Estamos atravesando una transición demográfica que, lejos de ser reciente, tiene raíces históricas. Desde siempre, las mujeres han intentado limitar la cantidad de hijos, y las familias, reducir su tamaño3. La llamada “tasa de reposición” –nacimientos necesarios para mantener estable la población–, establecida en 2,1 hijos por mujer en edad fértil, ya ha sido cuestionada por organismos como la Organización de las Naciones Unidas (ONU) y el Fondo de Población de las Naciones Unidas (UNFPA)4. Cuando esta tasa cae, disminuye la población joven y crece el número de personas mayores, afectando múltiples dimensiones: economía, mercado laboral, salud, educación, medioambiente y sostenibilidad social.

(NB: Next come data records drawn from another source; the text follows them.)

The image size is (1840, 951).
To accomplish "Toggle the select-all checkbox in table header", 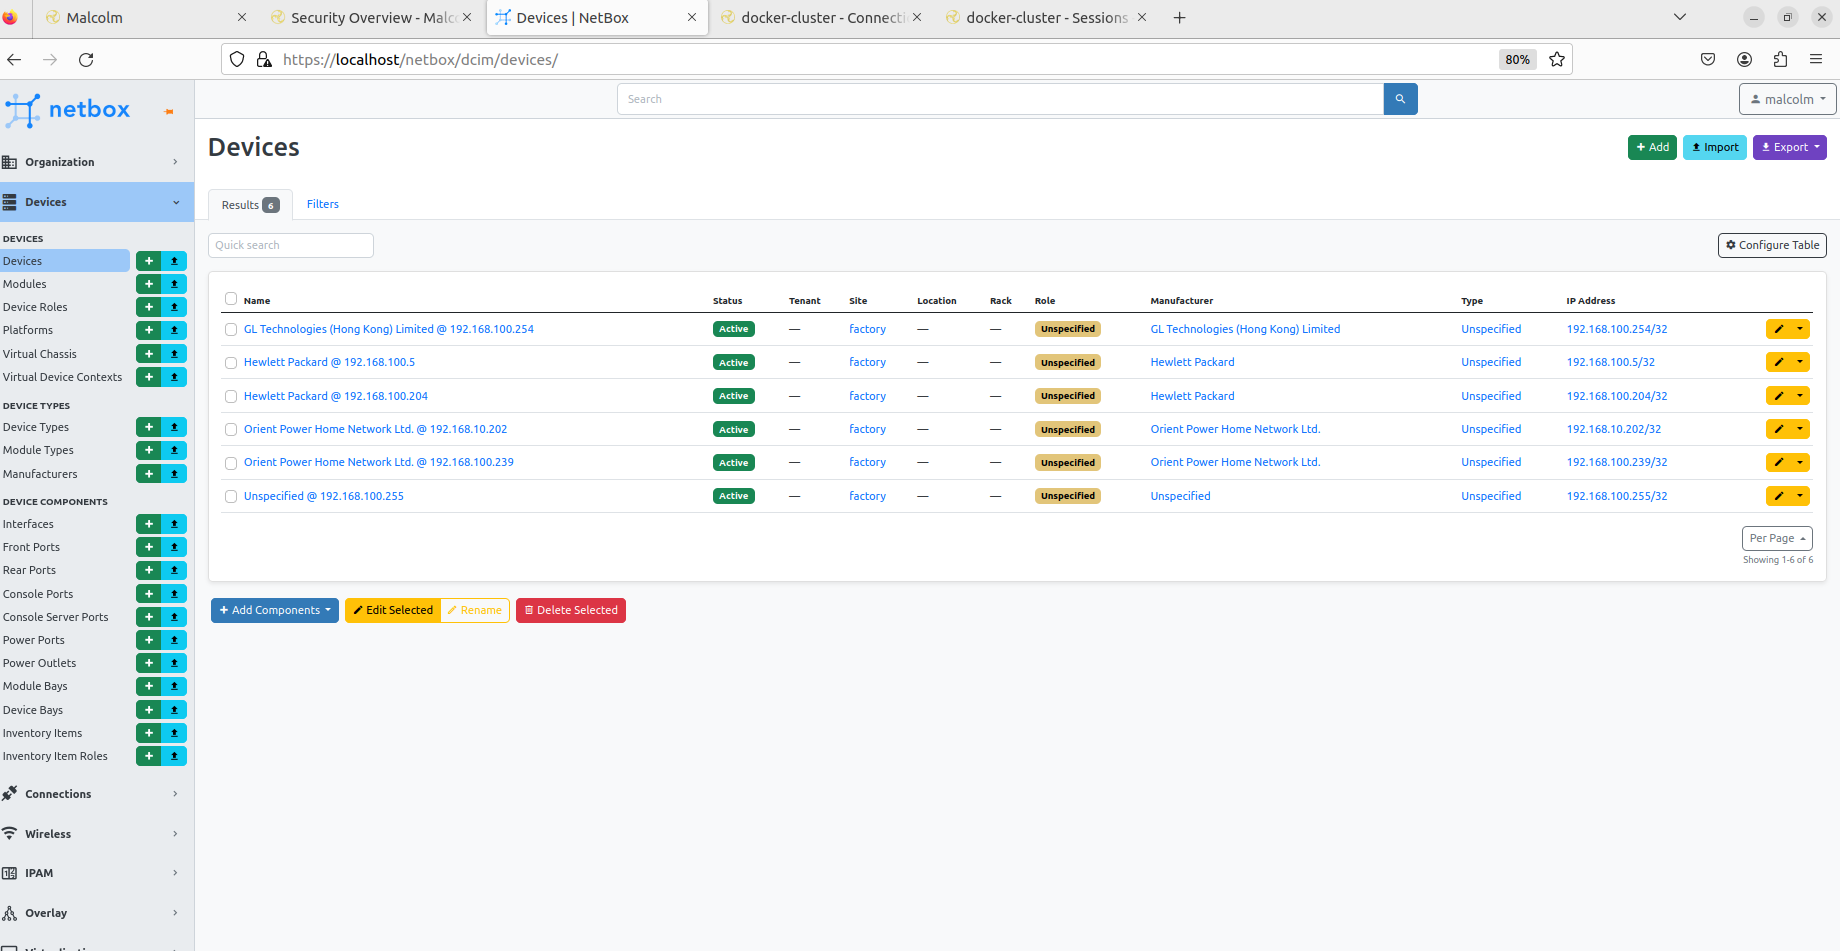I will click(x=231, y=299).
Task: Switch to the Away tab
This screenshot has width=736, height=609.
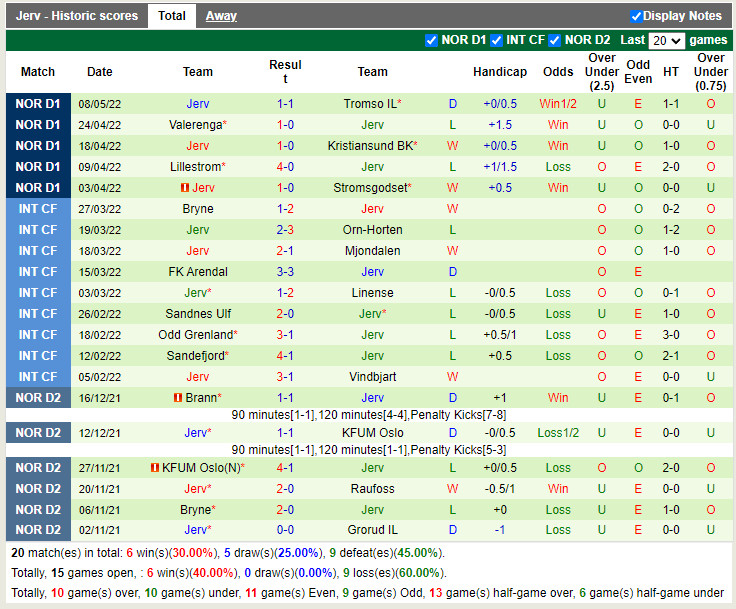Action: point(221,16)
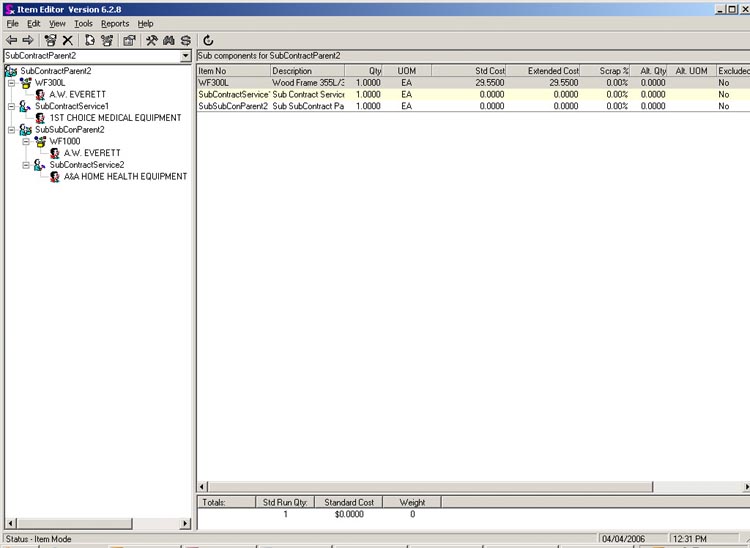Image resolution: width=750 pixels, height=548 pixels.
Task: Click the forward arrow toolbar icon
Action: tap(28, 40)
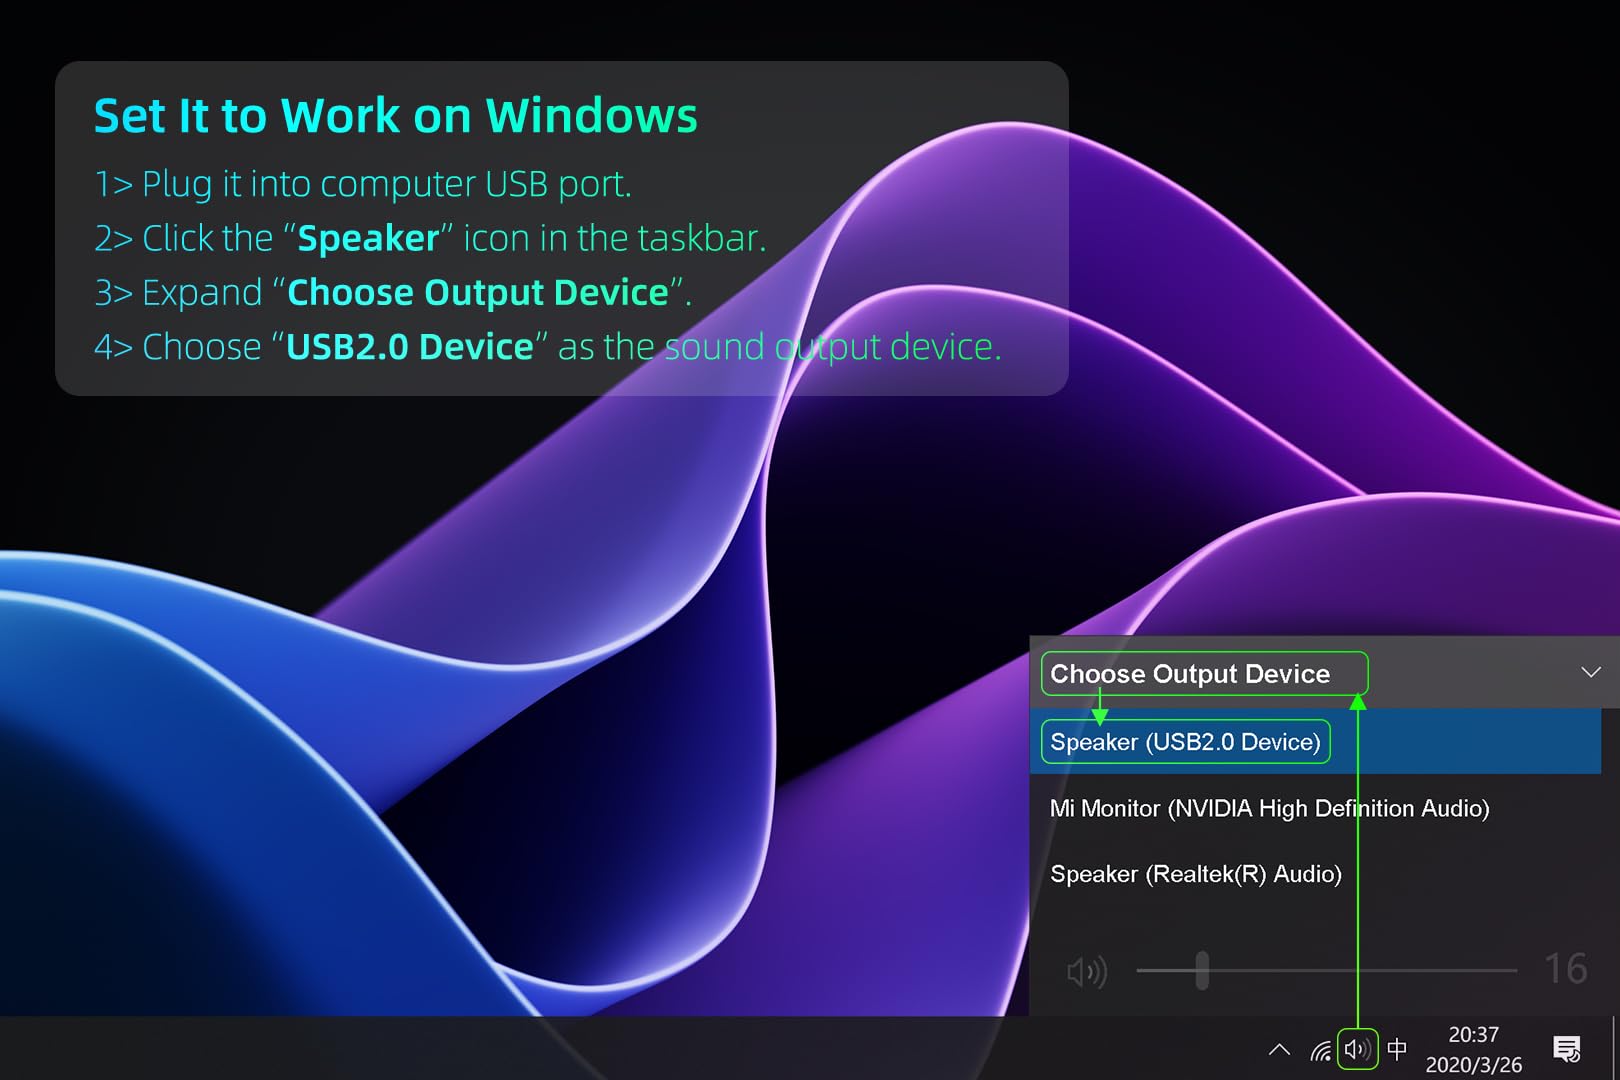
Task: Mute sound using the volume flyout speaker icon
Action: (x=1086, y=971)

Este cambio, que Europa experimentó hace más de un siglo, Estados Unidos a mediados del siglo XX y América Latina en décadas recientes5, no debería generar alarma, sino impulsar políticas públicas innovadoras. El gran desafío será diseñar sistemas previsionales equitativos y sustentables6. Pensar que estos cambios pueden resolverse incentivando a las mujeres a tener más hijos refleja una visión reduccionista e inaceptable.

Desde la bioética se pueden aportar herramientas que respeten la autonomía individual, evitando medidas coercitivas. No se trata solo de políticas reproductivas: debemos considerar también la justicia intergeneracional. En sociedades modernas, el derecho a decidir sobre la propia reproducción es central: implica poder elegir si tener hijos, cuándo y cuántos, y acceder a servicios de salud sexual y reproductiva, incluido el aborto seguro y legal. Convertir a las mujeres en herramientas demográficas es negarles su condición de sujetos de derechos.

Si bien es cierto que muchas parejas citan razones económicas para no tener hijos, los incentivos fiscales han fracasado en diversos países7. Desde la perspectiva de la sostenibilidad, también es necesario considerar el impacto ambiental: no es lo mismo nacer en una megaciudad industrializada que en el África subsahariana8. Las políticas natalistas mal diseñadas pueden profundizar desigualdades y dañar al planeta.

En este contexto, los adultos mayores han sido también foco de debate. La baja natalidad los afecta emocionalmente, pero también redefine su rol en la familia. Hoy, más del 57% de los hogares en la Argentina no convive con niños o adolescentes, frente al 44% de hace tres décadas9. Además, el 12% de la población tiene más de 60 años, y muchos no llegarán a tener nietos. La figura del “abuelo funcional” está siendo reemplazada por nuevos modelos familiares.

El cuidado de las personas mayores, históricamente en manos de hijos y nietos –especialmente mujeres–, debe repensarse. Las redes de contención familiar se debilitan, mientras que las personas mayores reclaman tiempo libre y proyectos propios. Es fundamental que el Estado cree espacios de participación, aprendizaje y bienestar para las personas mayores. Además, la virtualidad y la movilidad geográfica han transformado la manera de construir vínculos afectivos. En países como Japón o el Reino Unido ya existen instituciones dedicadas a combatir la soledad, considerada una pandemia contemporánea.

El debate sobre los sistemas de pensiones y jubilaciones no puede reducirse a la necesidad de tener más hijos. Con más del 50% de los trabajos en la informalidad y un futuro donde el empleo será escaso, pensar que los jóvenes financiarán a los mayores resulta utópico. La visión economicista que plantea la necesidad de jóvenes para sostener a los viejos es simplista. En lugar de lamentar la longevidad, deberíamos celebrarla como un logro social. Hoy, una persona de 70 años tiene capacidades comparables a quienes tenían 53 hace dos décadas10.

La solución no está en revertir derechos reproductivos, sino en pensar políticas más amplias: licencias parentales inclusivas, sistemas de cuidado accesibles, educación de calidad y tecnologías que impulsen nuevas formas de sostenibilidad.

En definitiva, debemos construir una sociedad que respete la libertad individual, promueva la equidad intergeneracional y abrace la diversidad familiar. Los desafíos actuales son económicos, sociales y ambientales. Necesitamos políticas que respondan a esta nueva realidad sin retroceder en derechos conquistados.